Do you really need a coach - if someone would video you doing a race would that be enough?

And the kids you mentioned, how did they get that job? Did they sail since, like, before they could walk & were junior county champion or something? Or did they simply get an instructor licence and apply to Sunsail (or who ever)

Tillerman said...

Do you really need a coach? Yes and no. There's a certain value in doing all the drills and practice routines without a coach, but a good coach can demonstrate and teach certain skills and draw attention to flaws in your technique that you may not even be aware of. Watching yourself racing on video you might spot some things to improve but a coach would probably see others.

Most of the young instructors here have been sailing a long time and I assume that many or all of them must have done the RYA equivalent of the US Sailing instructor and coach courses that I took a few years back.

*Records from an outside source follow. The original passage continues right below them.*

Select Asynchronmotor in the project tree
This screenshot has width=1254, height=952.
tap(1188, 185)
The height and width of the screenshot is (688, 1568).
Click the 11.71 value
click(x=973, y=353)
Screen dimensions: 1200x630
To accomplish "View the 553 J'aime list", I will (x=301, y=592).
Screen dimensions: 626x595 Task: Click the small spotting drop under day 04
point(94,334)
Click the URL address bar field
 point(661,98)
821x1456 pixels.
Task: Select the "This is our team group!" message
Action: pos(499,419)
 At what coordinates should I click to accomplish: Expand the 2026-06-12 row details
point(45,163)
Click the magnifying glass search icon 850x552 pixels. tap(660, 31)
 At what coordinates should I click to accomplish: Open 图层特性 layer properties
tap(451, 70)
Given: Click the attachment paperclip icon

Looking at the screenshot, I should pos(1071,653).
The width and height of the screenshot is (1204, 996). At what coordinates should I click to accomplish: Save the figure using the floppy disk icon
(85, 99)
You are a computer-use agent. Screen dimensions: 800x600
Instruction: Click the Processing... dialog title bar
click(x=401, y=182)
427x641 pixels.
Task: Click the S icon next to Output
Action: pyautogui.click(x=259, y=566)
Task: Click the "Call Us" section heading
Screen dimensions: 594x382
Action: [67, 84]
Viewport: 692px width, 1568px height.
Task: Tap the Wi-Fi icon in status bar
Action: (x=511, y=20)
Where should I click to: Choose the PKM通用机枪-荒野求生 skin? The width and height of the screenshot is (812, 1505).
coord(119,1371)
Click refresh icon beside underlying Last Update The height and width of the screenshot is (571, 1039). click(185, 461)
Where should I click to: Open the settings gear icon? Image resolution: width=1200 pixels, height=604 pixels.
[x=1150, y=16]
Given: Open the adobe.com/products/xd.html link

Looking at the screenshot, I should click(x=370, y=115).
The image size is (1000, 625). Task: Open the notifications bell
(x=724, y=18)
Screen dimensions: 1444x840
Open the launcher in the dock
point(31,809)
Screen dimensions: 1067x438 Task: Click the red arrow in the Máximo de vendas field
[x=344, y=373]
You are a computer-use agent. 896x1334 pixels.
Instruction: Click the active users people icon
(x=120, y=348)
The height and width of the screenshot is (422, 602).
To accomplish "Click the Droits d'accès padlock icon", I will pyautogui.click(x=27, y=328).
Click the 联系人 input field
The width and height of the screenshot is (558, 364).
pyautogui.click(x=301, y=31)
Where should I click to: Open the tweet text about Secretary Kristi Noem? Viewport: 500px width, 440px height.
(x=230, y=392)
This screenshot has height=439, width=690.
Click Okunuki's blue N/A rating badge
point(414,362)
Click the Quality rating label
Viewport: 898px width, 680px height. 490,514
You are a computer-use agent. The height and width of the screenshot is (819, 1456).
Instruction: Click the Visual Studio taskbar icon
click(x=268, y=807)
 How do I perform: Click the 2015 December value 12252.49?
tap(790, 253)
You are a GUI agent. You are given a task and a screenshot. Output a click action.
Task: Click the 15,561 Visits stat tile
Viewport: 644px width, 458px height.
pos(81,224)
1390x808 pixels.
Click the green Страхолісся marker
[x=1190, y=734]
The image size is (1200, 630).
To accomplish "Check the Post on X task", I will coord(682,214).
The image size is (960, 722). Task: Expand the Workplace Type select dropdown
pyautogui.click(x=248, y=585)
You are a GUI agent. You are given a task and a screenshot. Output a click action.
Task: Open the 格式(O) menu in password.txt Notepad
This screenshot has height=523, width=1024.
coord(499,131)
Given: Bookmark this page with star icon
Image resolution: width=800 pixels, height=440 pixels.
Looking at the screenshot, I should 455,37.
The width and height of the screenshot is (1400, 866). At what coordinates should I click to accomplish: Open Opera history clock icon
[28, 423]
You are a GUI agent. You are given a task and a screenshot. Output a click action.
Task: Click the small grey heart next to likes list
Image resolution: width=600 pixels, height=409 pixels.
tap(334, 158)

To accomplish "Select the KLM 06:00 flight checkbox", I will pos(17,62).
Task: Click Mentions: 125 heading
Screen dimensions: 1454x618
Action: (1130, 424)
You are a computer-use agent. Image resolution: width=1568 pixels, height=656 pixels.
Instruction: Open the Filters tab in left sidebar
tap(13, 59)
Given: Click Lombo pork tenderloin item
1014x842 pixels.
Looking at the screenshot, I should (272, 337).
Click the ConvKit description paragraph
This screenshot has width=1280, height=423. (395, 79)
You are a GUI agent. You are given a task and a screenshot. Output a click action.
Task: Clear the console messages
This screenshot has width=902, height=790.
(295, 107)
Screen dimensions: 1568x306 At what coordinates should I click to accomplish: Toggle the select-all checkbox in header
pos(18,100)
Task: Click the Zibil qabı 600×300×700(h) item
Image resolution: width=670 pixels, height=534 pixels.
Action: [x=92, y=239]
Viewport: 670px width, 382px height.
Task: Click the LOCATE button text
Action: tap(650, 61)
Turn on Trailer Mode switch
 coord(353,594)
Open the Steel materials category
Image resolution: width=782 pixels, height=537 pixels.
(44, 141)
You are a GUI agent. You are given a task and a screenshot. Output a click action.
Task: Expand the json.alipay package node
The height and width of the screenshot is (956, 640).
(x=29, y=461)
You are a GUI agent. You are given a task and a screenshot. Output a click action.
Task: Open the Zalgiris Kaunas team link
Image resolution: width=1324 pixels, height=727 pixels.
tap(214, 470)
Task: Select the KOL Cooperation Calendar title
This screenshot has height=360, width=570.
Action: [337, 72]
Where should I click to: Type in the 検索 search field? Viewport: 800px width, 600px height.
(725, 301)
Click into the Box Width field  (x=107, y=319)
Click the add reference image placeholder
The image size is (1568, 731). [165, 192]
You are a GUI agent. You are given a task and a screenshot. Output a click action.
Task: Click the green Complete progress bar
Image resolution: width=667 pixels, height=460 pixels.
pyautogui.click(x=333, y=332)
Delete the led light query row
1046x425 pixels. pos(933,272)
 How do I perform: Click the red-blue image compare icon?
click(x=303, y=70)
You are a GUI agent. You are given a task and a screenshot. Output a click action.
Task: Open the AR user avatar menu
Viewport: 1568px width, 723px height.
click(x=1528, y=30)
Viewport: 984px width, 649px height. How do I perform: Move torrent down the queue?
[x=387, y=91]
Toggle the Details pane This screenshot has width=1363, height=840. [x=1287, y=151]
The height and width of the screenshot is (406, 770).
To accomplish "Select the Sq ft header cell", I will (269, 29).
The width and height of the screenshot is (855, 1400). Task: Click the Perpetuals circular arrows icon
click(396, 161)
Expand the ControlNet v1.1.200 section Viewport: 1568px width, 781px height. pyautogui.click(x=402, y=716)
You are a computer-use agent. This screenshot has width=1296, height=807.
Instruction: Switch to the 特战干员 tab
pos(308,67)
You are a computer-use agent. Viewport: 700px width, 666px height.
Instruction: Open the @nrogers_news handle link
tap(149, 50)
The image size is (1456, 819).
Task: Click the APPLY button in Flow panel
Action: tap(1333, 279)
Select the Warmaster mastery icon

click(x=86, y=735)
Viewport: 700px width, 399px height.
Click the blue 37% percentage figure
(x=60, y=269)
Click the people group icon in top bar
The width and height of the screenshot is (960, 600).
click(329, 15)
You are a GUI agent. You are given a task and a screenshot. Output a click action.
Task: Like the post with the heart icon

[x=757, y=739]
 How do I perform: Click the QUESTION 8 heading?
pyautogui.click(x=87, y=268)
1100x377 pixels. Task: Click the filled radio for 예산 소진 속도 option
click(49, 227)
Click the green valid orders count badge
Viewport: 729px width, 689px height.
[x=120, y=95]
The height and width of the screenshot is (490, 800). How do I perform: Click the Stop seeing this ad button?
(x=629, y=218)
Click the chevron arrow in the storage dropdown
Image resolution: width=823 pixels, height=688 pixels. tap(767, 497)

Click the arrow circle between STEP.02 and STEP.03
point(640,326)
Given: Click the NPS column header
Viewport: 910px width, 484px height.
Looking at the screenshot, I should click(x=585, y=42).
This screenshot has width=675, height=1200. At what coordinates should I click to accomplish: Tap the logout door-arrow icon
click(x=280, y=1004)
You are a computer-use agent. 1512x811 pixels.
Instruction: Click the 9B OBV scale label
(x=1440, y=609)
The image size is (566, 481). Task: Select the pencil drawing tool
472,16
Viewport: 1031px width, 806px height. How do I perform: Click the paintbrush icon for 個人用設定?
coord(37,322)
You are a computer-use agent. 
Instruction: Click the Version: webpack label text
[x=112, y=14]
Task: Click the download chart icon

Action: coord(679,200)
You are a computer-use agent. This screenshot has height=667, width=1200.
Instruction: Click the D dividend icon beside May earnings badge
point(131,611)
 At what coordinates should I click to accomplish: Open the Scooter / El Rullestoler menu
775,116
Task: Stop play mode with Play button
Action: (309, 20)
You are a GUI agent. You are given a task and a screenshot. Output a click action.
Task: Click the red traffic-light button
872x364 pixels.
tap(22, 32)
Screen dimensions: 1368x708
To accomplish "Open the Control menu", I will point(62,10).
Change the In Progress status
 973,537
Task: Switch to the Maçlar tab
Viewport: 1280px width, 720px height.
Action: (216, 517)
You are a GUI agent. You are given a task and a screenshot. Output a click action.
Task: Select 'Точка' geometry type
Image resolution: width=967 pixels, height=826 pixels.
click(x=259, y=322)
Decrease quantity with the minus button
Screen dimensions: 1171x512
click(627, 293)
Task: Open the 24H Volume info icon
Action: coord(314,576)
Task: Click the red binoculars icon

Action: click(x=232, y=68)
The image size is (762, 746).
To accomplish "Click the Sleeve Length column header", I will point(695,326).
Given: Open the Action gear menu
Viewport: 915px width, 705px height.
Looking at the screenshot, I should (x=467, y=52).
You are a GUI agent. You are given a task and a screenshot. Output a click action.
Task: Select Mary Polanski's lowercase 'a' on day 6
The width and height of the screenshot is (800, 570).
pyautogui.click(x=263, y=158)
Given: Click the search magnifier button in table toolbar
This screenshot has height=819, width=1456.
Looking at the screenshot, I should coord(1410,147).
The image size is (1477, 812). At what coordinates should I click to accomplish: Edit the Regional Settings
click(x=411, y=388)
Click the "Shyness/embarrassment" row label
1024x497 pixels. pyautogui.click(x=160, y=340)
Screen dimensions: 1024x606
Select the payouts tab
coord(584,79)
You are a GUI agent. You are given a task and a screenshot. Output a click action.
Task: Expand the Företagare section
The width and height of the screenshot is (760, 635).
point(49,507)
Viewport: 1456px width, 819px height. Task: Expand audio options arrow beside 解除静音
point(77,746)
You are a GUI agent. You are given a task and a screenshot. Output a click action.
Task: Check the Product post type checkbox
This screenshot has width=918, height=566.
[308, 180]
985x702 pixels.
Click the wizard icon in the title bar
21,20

Some of the top instructors here work as sailing coaches back in the UK too.

Sunsail????? Wash your mouth out with soap JP. This is not Sunsail. This is Minorca Sailing.

O Docker said...

"...the commodore of the club specifically wanted a mature adult..."

How did you convince him of that?

Anonymous said...

Thought you might be interested that at least one of the coaches at Minorca Sailing this year is a Kielder Water member and instructor.

He has literally been sailing forever and at 19 was a qualified Senior Instructor as well as winning Young Sailor of the year in the past. The competition to get a job at Minorca Sailing is insane and without this sort of level of knowledge (and experience) you don't have a look in.

He was back earlier this year, and all in all this travel log and everything he has told us about just makes me want to re-mortgage my house and spend a week there!

Tillerman said...

I knew someone would ask that.

It was before I started blogging so my immaturity and failure to grow up was not as widely known as it is now. And anyone looking at me would think I am at least 70 so that worked in my favor, I guess.

Tillerman said...

You really should Victoria. It's well worth the money. And a lot less expensive if you can come out of season. We should plan to come the same time as each other next year and then you and Tillerwoman can knit together when you are not sailing. Tillerwoman is knitting right now as I blog.